Part 5: Boosted Decision Trees#
The conifer
package was created out of hls4ml
, providing a similar set of features but specifically targeting inference of Boosted Decision Trees. In this notebook we will train a GradientBoostingClassifier
with scikit-learn, using the same jet tagging dataset as in the other tutorial notebooks. Then we will convert the model using conifer
, and run bit-accurate prediction and synthesis as we did with hls4ml
before.
conifer
is available from GitHub here, and we have a publication describing the inference implementation and performance in detail here.
import numpy as np
from sklearn.ensemble import GradientBoostingClassifier
from sklearn.preprocessing import LabelEncoder, OneHotEncoder
from sklearn.metrics import accuracy_score
import joblib
import conifer
import plotting
import matplotlib.pyplot as plt
import os
os.environ['PATH'] = os.environ['XILINX_VIVADO'] + '/bin:' + os.environ['PATH']
np.random.seed(0)
---------------------------------------------------------------------------
KeyError Traceback (most recent call last)
Cell In[1], line 11
8 import matplotlib.pyplot as plt
9 import os
---> 11 os.environ['PATH'] = os.environ['XILINX_VIVADO'] + '/bin:' + os.environ['PATH']
12 np.random.seed(0)
File ~/miniconda3/envs/hls4ml-tutorial/lib/python3.10/os.py:680, in _Environ.__getitem__(self, key)
677 value = self._data[self.encodekey(key)]
678 except KeyError:
679 # raise KeyError with the original key value
--> 680 raise KeyError(key) from None
681 return self.decodevalue(value)
KeyError: 'XILINX_VIVADO'
Load the dataset#
Note you need to have gone through part1_getting_started
to download the data.
X_train_val = np.load('X_train_val.npy')
X_test = np.load('X_test.npy')
y_train_val = np.load('y_train_val.npy')
y_test = np.load('y_test.npy', allow_pickle=True)
classes = np.load('classes.npy', allow_pickle=True)
We need to transform the test labels from the one-hot encoded values to labels
le = LabelEncoder().fit(classes)
ohe = OneHotEncoder().fit(le.transform(classes).reshape(-1, 1))
y_train_val = ohe.inverse_transform(y_train_val.astype(int))
y_test = ohe.inverse_transform(y_test)
Train a GradientBoostingClassifier
#
We will use 20 estimators with a maximum depth of 3. The number of decision trees will be n_estimators * n_classes
, so 100 for this dataset.

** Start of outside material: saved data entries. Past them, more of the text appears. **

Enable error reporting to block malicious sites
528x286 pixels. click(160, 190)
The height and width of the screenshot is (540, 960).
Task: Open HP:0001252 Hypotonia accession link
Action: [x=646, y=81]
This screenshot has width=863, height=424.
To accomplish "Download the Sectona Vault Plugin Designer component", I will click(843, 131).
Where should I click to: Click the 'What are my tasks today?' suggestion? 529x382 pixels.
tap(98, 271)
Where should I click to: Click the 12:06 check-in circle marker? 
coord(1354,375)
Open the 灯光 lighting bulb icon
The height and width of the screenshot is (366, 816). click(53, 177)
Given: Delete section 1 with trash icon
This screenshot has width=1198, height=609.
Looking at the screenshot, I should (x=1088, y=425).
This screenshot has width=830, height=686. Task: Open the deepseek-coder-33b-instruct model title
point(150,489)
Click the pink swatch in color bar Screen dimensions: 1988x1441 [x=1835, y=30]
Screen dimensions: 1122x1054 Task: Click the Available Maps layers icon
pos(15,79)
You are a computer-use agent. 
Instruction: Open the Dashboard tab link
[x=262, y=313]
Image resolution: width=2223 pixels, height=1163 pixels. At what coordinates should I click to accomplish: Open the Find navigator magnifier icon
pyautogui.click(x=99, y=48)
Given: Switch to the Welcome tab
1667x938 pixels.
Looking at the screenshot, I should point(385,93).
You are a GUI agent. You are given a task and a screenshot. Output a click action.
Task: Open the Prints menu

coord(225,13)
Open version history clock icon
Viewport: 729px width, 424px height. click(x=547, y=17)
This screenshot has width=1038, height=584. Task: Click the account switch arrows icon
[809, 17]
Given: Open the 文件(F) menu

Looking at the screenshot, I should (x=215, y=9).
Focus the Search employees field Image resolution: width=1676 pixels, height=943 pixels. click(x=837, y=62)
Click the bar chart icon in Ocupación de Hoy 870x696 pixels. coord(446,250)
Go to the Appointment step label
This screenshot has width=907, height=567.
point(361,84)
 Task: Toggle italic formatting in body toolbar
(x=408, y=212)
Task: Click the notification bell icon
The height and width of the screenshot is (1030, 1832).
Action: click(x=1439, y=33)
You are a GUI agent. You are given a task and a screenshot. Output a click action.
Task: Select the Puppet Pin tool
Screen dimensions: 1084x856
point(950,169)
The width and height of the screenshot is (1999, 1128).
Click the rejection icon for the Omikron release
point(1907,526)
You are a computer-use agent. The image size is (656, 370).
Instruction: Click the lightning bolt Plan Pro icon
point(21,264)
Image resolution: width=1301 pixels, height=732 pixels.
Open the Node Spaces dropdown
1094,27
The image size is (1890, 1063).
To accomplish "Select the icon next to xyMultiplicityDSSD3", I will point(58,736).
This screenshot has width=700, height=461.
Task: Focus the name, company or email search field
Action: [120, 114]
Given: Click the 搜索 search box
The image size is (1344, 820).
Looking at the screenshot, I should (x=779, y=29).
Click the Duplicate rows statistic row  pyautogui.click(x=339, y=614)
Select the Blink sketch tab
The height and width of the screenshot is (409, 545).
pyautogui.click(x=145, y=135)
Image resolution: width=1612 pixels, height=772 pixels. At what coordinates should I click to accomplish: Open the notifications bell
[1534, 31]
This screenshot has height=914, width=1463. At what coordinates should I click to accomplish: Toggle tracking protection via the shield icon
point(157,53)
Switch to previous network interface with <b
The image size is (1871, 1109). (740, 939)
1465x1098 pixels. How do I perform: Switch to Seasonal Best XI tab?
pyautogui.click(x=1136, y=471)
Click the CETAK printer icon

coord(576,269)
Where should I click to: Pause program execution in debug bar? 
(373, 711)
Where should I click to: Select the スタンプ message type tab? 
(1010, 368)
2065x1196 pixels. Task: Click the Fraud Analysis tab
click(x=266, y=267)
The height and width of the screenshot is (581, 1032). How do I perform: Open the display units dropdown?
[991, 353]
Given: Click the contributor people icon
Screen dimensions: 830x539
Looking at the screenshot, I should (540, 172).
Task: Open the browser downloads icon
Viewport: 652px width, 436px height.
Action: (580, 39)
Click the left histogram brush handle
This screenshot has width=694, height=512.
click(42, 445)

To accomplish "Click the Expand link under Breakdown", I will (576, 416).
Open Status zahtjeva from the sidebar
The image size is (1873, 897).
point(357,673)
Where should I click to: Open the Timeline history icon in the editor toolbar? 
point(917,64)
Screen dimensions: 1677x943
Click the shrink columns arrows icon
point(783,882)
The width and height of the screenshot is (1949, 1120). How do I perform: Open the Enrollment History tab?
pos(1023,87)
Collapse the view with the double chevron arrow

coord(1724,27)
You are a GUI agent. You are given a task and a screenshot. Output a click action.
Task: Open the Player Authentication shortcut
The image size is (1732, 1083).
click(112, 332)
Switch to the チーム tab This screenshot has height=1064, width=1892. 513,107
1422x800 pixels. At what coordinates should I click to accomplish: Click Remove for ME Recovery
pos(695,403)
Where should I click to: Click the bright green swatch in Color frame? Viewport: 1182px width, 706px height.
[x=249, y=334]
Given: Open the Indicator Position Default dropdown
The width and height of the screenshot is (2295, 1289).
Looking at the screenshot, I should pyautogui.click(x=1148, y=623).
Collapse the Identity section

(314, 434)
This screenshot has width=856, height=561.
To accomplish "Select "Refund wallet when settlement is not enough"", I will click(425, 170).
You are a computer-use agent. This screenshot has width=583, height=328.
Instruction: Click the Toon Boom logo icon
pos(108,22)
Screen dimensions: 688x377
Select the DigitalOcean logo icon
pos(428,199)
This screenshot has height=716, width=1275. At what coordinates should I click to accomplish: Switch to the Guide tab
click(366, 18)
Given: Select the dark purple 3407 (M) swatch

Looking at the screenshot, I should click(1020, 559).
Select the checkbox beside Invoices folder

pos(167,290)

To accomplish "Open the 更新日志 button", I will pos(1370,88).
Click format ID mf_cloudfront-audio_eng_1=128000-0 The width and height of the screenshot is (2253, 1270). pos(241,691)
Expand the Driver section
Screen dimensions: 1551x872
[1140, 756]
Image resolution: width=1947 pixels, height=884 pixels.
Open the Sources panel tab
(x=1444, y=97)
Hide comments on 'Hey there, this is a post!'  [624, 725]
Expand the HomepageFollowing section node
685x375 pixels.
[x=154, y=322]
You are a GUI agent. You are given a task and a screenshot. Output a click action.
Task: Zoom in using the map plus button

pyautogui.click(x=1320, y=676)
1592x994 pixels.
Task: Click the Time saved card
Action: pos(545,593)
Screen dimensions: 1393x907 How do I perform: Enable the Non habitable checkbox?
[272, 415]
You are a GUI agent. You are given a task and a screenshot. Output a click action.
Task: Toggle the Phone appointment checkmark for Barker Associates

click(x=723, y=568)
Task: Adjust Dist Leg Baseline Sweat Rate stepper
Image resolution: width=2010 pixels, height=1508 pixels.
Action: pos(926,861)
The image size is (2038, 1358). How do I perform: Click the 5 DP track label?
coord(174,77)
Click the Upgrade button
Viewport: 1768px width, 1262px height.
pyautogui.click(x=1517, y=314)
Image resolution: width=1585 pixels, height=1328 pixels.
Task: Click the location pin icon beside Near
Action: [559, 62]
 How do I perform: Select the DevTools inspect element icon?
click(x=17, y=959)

If you are returning to this notebook having already trained the BDT once, set train = False
to load the model rather than retrain.
train = True
if train:
clf = GradientBoostingClassifier(n_estimators=20, learning_rate=1.0, max_depth=3, random_state=0, verbose=1).fit(
X_train_val, y_train_val.ravel()
)
if not os.path.exists('model_5'):
os.makedirs('model_5')
joblib.dump(clf, 'model_5/bdt.joblib')
else:
clf = joblib.load('model_5/bdt.joblib')
Create a conifer configuration#
Similarly to hls4ml
, we can use a utility method to get a template for the configuration dictionary that we can modify.
cfg = conifer.backends.xilinxhls.auto_config()
cfg['OutputDir'] = 'model_5/conifer_prj'
cfg['XilinxPart'] = 'xcu250-figd2104-2L-e'
plotting.print_dict(cfg)
Convert the model#
The syntax for model conversion with conifer
is a little different to hls4ml
. We construct a conifer.model
object, providing the trained BDT, the converter corresponding to the library we used, the conifer ‘backend’ that we wish to target, and the configuration.
conifer
has converters for:
sklearn
xgboost
tmva
And backends:
vivadohls
vitishls
xilinxhls
(use whichevervivado
orvitis
is on the pathvhdl
Here we will use the sklearn
converter, since that’s how we trained our model, and the vivadohls
backend. For larger BDTs with many more trees or depth, it may be preferable to generate VHDL directly using the vhdl
backend to get best performance. See our paper for the performance comparison between those backends.
cnf = conifer.model(clf, conifer.converters.sklearn, conifer.backends.vivadohls, cfg)
cnf.compile()
profile#
Similarly to hls4ml, we can visualize the distribution of the parameters of the BDT to guide the choice of precision
cnf.profile()
Run inference#
Now we can execute the BDT inference with sklearn
, and also the bit exact simulation using Vivado HLS. The output that the conifer
BDT produces is equivalent to the decision_function
method.
y_skl = clf.decision_function(X_test)
y_cnf = cnf.decision_function(X_test)
Check performance#
Print the accuracy from sklearn
and conifer
evaluations, and plot the ROC curves. We should see that we can get quite close to the accuracy of the Neural Networks from parts 1-4.
yt = ohe.transform(y_test).toarray().astype(int)
print("Accuracy sklearn: {}".format(accuracy_score(np.argmax(yt, axis=1), np.argmax(y_skl, axis=1))))
print("Accuracy conifer: {}".format(accuracy_score(np.argmax(yt, axis=1), np.argmax(y_cnf, axis=1))))
fig, ax = plt.subplots(figsize=(9, 9))
_ = plotting.makeRoc(yt, y_skl, classes)
plt.gca().set_prop_cycle(None) # reset the colors
_ = plotting.makeRoc(yt, y_cnf, classes, linestyle='--')
Synthesize#
Now run the Vivado HLS C Synthesis step to produce an IP that we can use, and inspect the estimate resources and latency.
You can see some live output while the synthesis is running by opening a terminal from the Jupyter home page and executing:
tail -f model_5/conifer_prj/vivado_hls.log
cnf.build()
Read report#
We can use an hls4ml utility to read the Vivado report
import hls4ml
hls4ml.report.read_vivado_report('model_5/conifer_prj/')